_Exercise description_. Write all of the entries again. Keep them exactly as they are.

_Task data_.
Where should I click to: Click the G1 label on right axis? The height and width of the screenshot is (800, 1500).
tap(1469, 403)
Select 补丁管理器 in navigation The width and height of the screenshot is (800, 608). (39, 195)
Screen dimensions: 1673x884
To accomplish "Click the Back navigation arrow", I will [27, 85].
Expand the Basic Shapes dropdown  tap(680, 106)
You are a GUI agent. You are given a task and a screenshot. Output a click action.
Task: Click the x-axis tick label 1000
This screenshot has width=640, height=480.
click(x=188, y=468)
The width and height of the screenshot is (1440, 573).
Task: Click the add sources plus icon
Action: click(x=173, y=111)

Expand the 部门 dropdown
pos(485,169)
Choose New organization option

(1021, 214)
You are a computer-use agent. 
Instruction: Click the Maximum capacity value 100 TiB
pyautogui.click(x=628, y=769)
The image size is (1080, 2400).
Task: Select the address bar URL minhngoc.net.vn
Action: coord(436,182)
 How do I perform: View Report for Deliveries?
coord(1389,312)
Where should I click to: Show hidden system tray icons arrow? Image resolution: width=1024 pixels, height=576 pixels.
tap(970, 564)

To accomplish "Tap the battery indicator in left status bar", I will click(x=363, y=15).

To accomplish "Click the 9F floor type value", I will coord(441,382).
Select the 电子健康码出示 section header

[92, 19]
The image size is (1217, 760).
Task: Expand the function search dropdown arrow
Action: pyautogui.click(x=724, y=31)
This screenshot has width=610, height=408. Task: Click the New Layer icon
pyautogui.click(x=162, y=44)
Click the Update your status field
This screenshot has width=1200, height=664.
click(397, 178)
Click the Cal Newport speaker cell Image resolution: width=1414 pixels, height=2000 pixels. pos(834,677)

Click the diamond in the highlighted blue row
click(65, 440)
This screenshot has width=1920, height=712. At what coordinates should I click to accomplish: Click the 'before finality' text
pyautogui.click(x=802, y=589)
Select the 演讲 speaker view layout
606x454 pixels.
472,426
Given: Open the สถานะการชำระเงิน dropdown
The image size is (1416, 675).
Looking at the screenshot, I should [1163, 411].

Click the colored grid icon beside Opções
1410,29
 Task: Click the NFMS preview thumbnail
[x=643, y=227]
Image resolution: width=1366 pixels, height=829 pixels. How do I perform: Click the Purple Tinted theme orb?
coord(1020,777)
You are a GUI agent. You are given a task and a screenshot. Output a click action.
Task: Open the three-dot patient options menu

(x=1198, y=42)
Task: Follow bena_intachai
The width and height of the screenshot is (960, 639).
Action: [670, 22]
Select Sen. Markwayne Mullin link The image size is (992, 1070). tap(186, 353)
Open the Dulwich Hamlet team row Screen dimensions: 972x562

_Task result_.
Where should I click to: Click the G1 label on right axis? The height and width of the screenshot is (800, 1500).
tap(1469, 403)
Select 补丁管理器 in navigation The width and height of the screenshot is (800, 608). (39, 195)
Screen dimensions: 1673x884
To accomplish "Click the Back navigation arrow", I will [27, 85].
Expand the Basic Shapes dropdown  tap(680, 106)
You are a GUI agent. You are given a task and a screenshot. Output a click action.
Task: Click the x-axis tick label 1000
This screenshot has width=640, height=480.
click(x=188, y=468)
The width and height of the screenshot is (1440, 573).
Task: Click the add sources plus icon
Action: click(x=173, y=111)

Expand the 部门 dropdown
pos(485,169)
Choose New organization option

(1021, 214)
You are a computer-use agent. 
Instruction: Click the Maximum capacity value 100 TiB
pyautogui.click(x=628, y=769)
The image size is (1080, 2400).
Task: Select the address bar URL minhngoc.net.vn
Action: coord(436,182)
 How do I perform: View Report for Deliveries?
coord(1389,312)
Where should I click to: Show hidden system tray icons arrow? Image resolution: width=1024 pixels, height=576 pixels.
tap(970, 564)

To accomplish "Tap the battery indicator in left status bar", I will click(x=363, y=15).

To accomplish "Click the 9F floor type value", I will coord(441,382).
Select the 电子健康码出示 section header

[92, 19]
The image size is (1217, 760).
Task: Expand the function search dropdown arrow
Action: pyautogui.click(x=724, y=31)
This screenshot has width=610, height=408. Task: Click the New Layer icon
pyautogui.click(x=162, y=44)
Click the Update your status field
This screenshot has width=1200, height=664.
click(397, 178)
Click the Cal Newport speaker cell Image resolution: width=1414 pixels, height=2000 pixels. pos(834,677)

Click the diamond in the highlighted blue row
click(65, 440)
This screenshot has width=1920, height=712. At what coordinates should I click to accomplish: Click the 'before finality' text
pyautogui.click(x=802, y=589)
Select the 演讲 speaker view layout
606x454 pixels.
472,426
Given: Open the สถานะการชำระเงิน dropdown
The image size is (1416, 675).
Looking at the screenshot, I should [1163, 411].

Click the colored grid icon beside Opções
1410,29
 Task: Click the NFMS preview thumbnail
[x=643, y=227]
Image resolution: width=1366 pixels, height=829 pixels. How do I perform: Click the Purple Tinted theme orb?
coord(1020,777)
You are a GUI agent. You are given a task and a screenshot. Output a click action.
Task: Open the three-dot patient options menu

(x=1198, y=42)
Task: Follow bena_intachai
The width and height of the screenshot is (960, 639).
Action: [670, 22]
Select Sen. Markwayne Mullin link The image size is (992, 1070). tap(186, 353)
Open the Dulwich Hamlet team row Screen dimensions: 972x562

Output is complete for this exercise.